:: Short exercise ::
Select each line in the records below that contains the word "flange" and copy it, treating uppercase and lowercase letters as different.

Records excerpted from a collection
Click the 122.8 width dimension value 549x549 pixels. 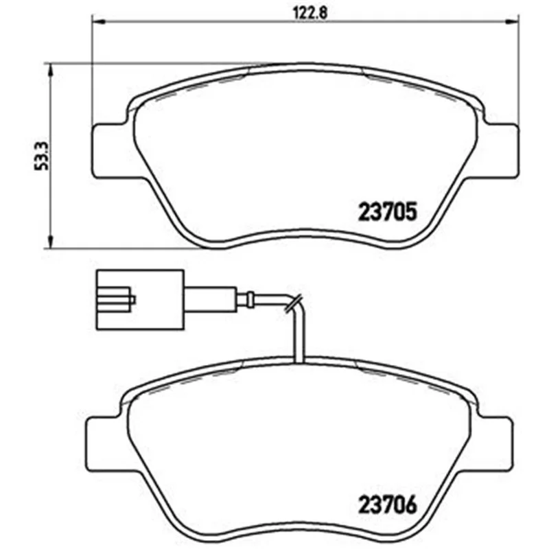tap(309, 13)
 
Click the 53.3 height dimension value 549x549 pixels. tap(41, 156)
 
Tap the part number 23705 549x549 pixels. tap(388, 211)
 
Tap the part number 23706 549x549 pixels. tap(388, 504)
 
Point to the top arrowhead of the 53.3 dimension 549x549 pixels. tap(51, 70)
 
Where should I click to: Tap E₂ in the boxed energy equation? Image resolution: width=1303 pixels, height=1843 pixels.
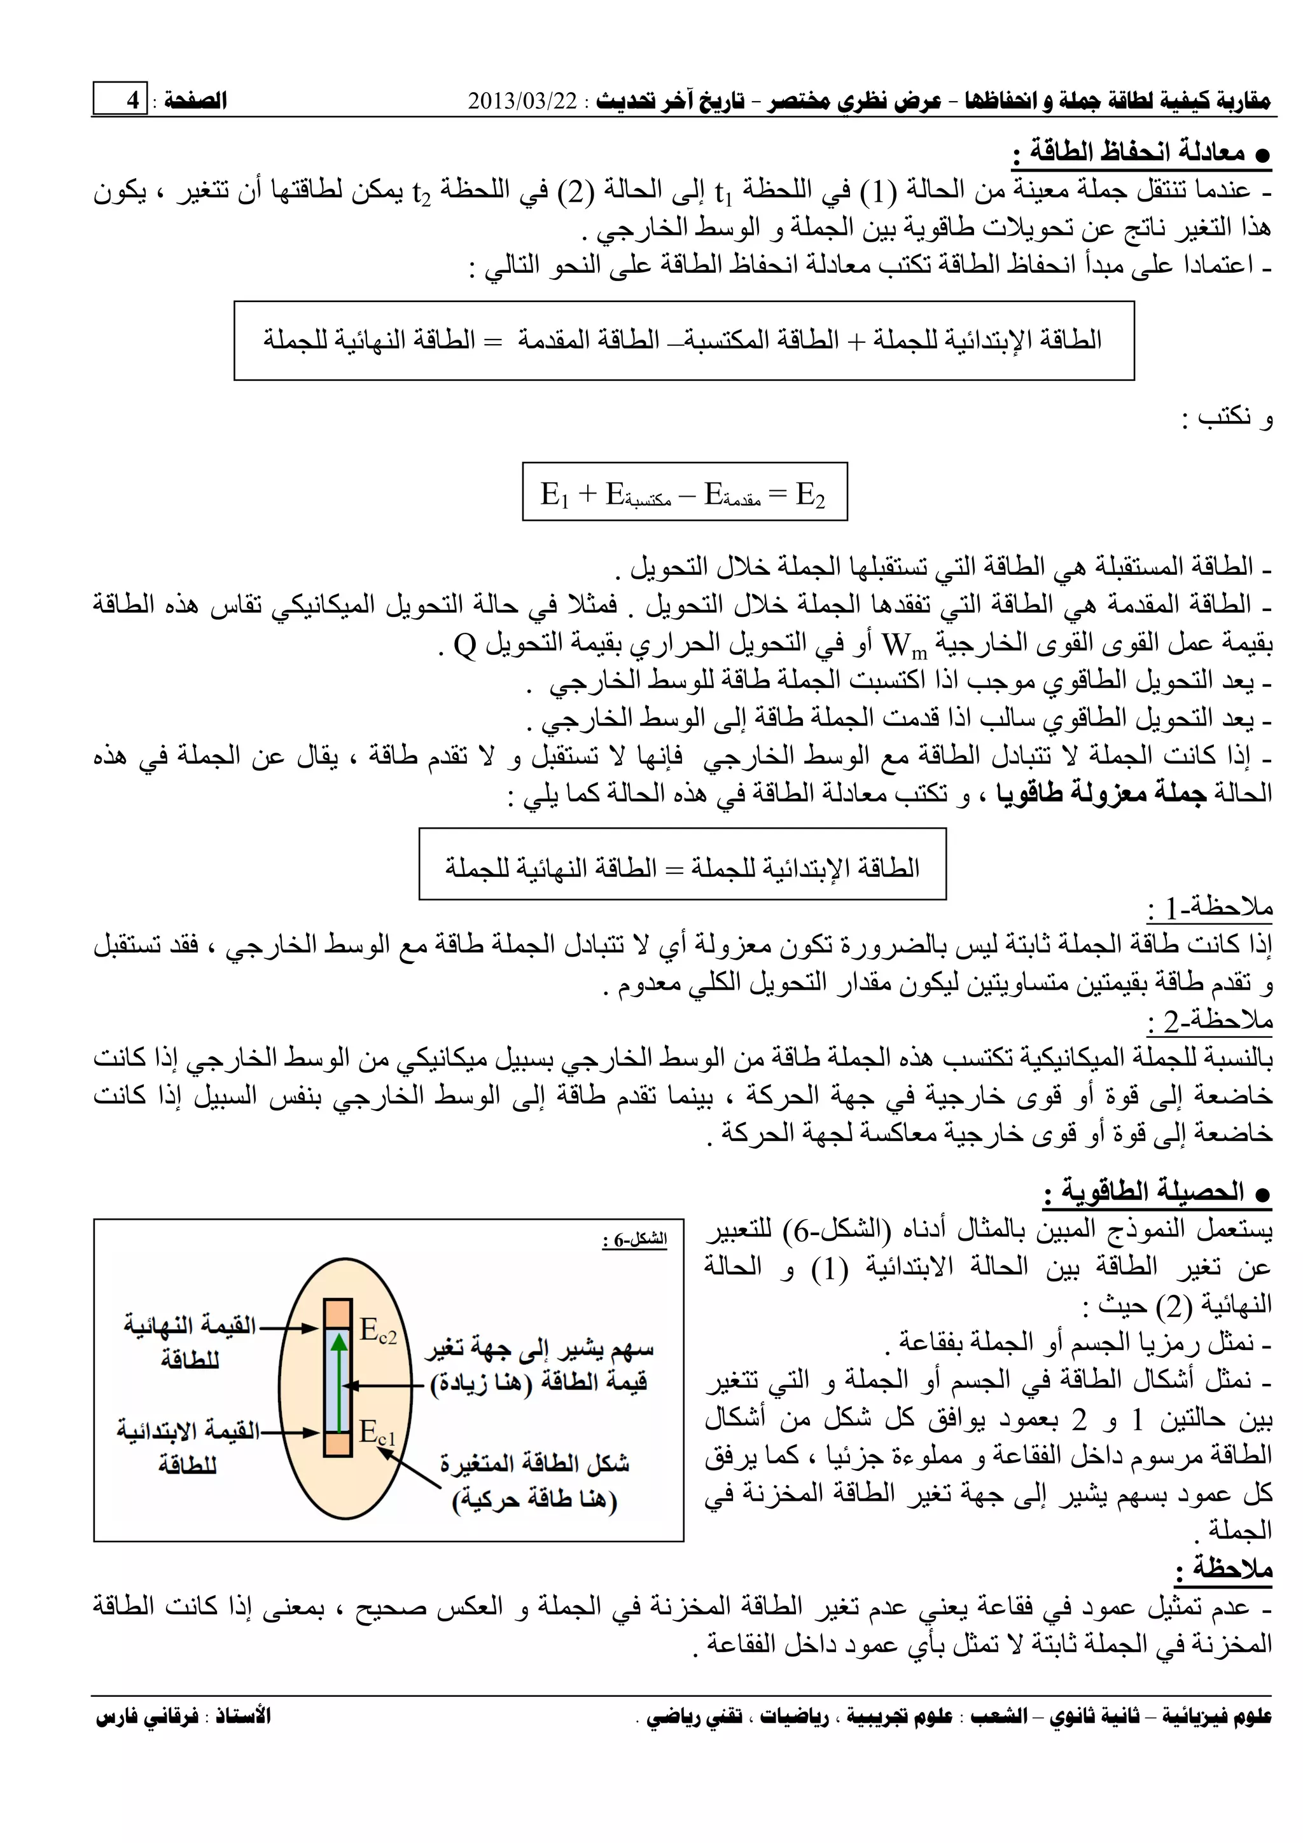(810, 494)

...

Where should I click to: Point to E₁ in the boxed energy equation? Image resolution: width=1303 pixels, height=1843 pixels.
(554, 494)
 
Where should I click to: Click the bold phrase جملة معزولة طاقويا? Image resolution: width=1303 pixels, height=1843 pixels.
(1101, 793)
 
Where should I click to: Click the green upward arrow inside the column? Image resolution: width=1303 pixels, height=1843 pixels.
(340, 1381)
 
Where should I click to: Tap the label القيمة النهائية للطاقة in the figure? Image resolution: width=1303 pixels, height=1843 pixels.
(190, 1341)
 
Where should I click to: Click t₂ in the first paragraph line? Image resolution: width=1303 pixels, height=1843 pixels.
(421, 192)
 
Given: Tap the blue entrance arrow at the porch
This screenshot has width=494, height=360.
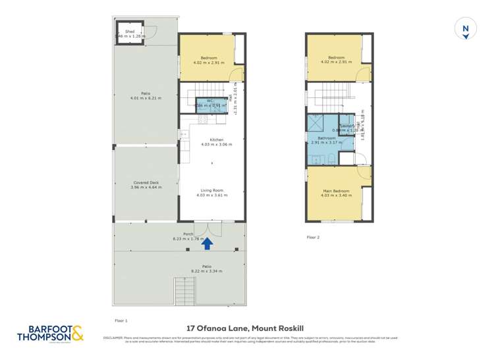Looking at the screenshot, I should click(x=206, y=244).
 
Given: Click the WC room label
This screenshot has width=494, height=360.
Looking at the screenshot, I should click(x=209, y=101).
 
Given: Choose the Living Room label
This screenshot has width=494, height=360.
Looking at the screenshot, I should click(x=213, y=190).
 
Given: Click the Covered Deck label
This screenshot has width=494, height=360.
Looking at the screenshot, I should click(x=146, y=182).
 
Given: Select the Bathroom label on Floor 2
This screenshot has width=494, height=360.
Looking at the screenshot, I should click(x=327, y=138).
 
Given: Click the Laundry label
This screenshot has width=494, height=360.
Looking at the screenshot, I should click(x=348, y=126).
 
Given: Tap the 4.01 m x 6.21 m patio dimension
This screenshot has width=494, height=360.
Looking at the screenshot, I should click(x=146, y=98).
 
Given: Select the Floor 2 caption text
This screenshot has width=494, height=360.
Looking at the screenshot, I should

---

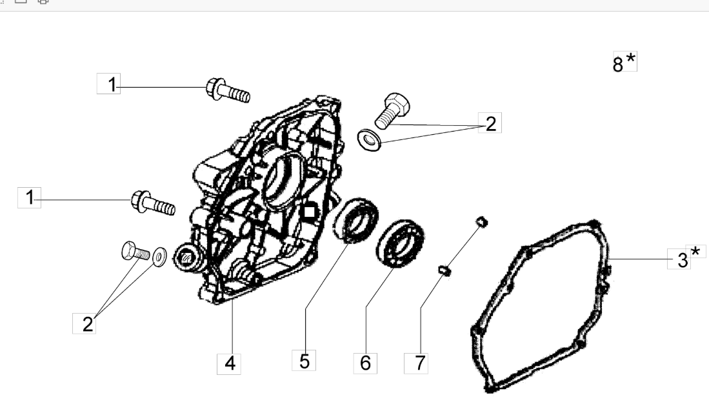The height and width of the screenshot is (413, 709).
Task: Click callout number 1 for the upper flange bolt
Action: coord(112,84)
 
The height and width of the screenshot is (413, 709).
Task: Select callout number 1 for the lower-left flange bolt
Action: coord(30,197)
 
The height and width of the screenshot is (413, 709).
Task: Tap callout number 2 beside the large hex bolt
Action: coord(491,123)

:: Response ::
Task: Click callout number 1 for the upper flange bolt
Task: Select callout number 1 for the lower-left flange bolt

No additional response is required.